Task 1 — List the places the interview gives in parentheses after its mention of Central America.
Task 2 — Please repeat word for word the part of the interview that opens with the words containing "Vladyka, everyone knows" and closes with "own meals quickly?".

Text provided —
How much time do you spend on traveling, in view of the fact that you remain Ruling Bishop of the Diocese of Australia and New Zealand?
Our Eastern European Diocese is comprised of the state of Maine and border of Canada to Central America (Nicaragua, Puerto Rico, the Dominican Republic and Haiti). Every year I try my best to visit as many parishes as I can, but I can only spend a little time in any given place. We also continue the tradition of always conducting hierarchal services in parishes on their feast days. I alternate in serving in a given parish myself with my two vicar bishops.
Vladyka, everyone knows that the bishops abroad lead a more democratic organization and style of daily life than bishops in Russia…
In the diaspora, we don’t have the same financial resources to maintain a full-time staff: secretary, cell-attendant, service personnel. As a rule, bishops abroad take care of their needs themselves: they drive, they prepare their own meals, do their own laundry…
In New York, do you keep to this tradition and cook your own meals quickly?
Naturally. I love to make a quick soup myself. I often invent dishes. I don’t like to spend a long time at the table: I cook my food, eat quickly and return to work.
But when necessary, our parishioners always lend a hand. In our parishes, on all continents, parish wardens, parish councils, sisterhoods all work on a volunteer basis and also contribute to cover church needs. Most of the priests and their matushkas in the smaller parishes hold regular jobs as laypersons during the week.
Vladyka, a great deal is written about the various interests of monastics. In your opinion, should a monk have a hobby? If so, what would yours be?
Strictly speaking, a monk should best not adhere to anything but prayer. But I loved to collect books my entire life. In Australia I dreamed of establishing a diocesan library based on the books I have obtained over 40 years. We have managed to put together and catalog a large library of books in the Synodal building in New York, which include volumes from the collections of several bishops.
I always tell our seminarians, first of all, that while they are young they should read as much as possible, especially theological works and the writings of the Holy Fathers, because as the years pass, they will have less and less time for reading.
What other advice to you offer?
To pay attention to every person, to try not to avoid people: “I am all things to all men, that I might by all means save some,” as Apostle Paul said. If one thinks that becoming kind, respectful and caring will come to you with age, I say this: rare is the person who succeeds in this. One must train oneself since childhood, in one;s early years. The main thing is to remember that the goal of our life is not material well-being and external happiness, but in acquiring the grace of God and in the preparation for life eternal, and for this, first of all, one must gather spiritual treasures which no one can ever take away.

Entries supplied —

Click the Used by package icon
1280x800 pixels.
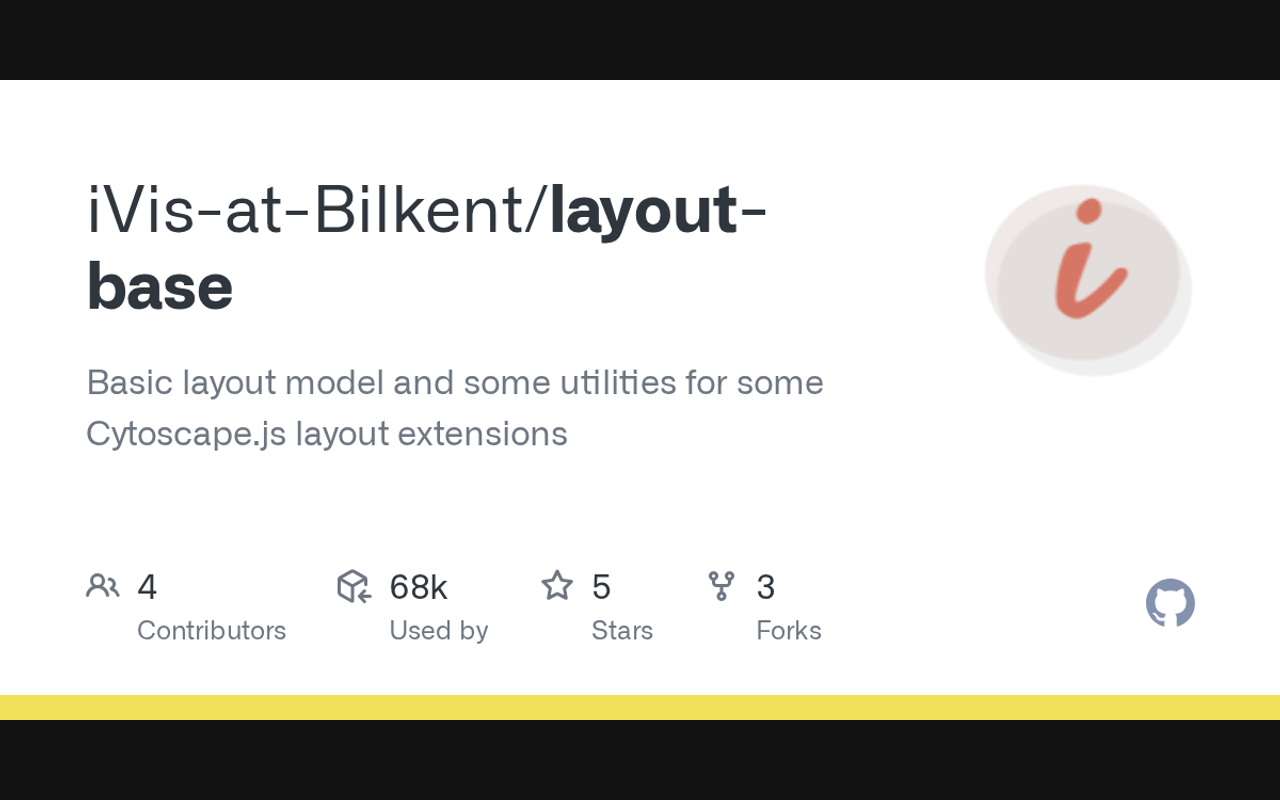click(354, 586)
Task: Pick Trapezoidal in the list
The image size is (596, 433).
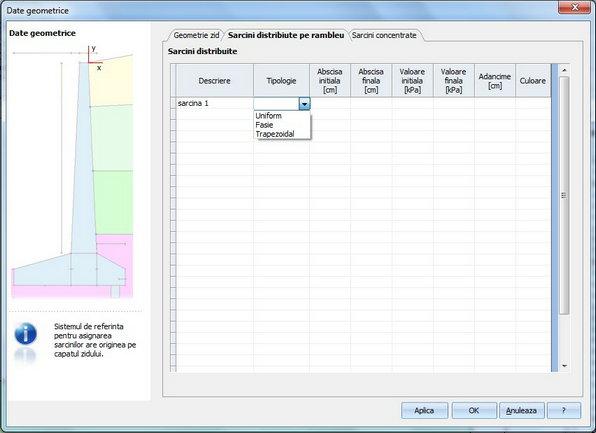Action: [x=275, y=134]
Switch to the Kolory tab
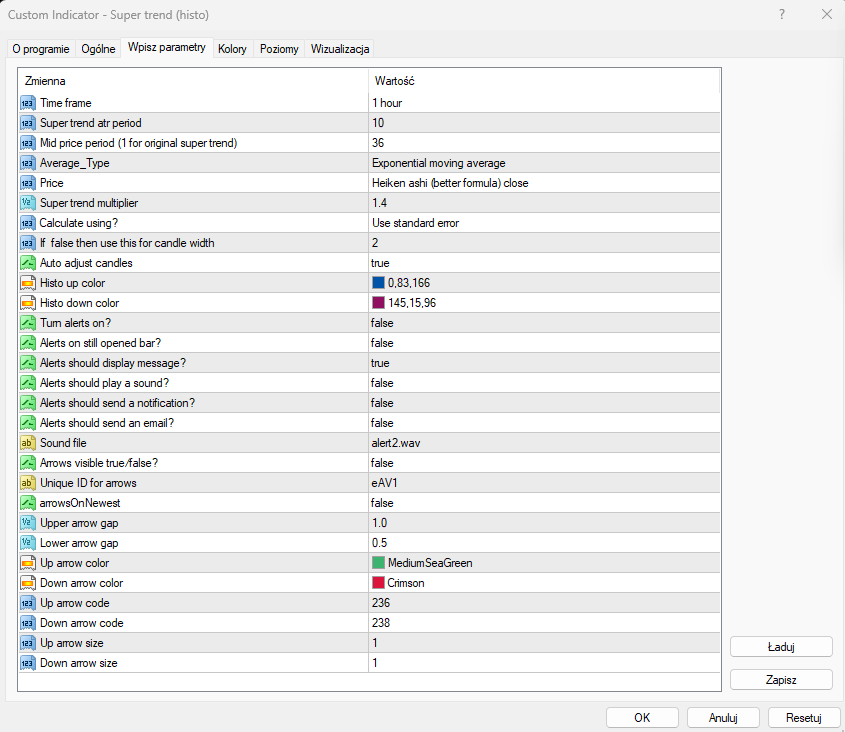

Task response 1 — Nicaragua, Puerto Rico, the Dominican Republic, Haiti

Task response 2 —
Vladyka, everyone knows that the bishops abroad lead a more democratic organization and style of daily life than bishops in Russia…
In the diaspora, we don’t have the same financial resources to maintain a full-time staff: secretary, cell-attendant, service personnel. As a rule, bishops abroad take care of their needs themselves: they drive, they prepare their own meals, do their own laundry…
In New York, do you keep to this tradition and cook your own meals quickly?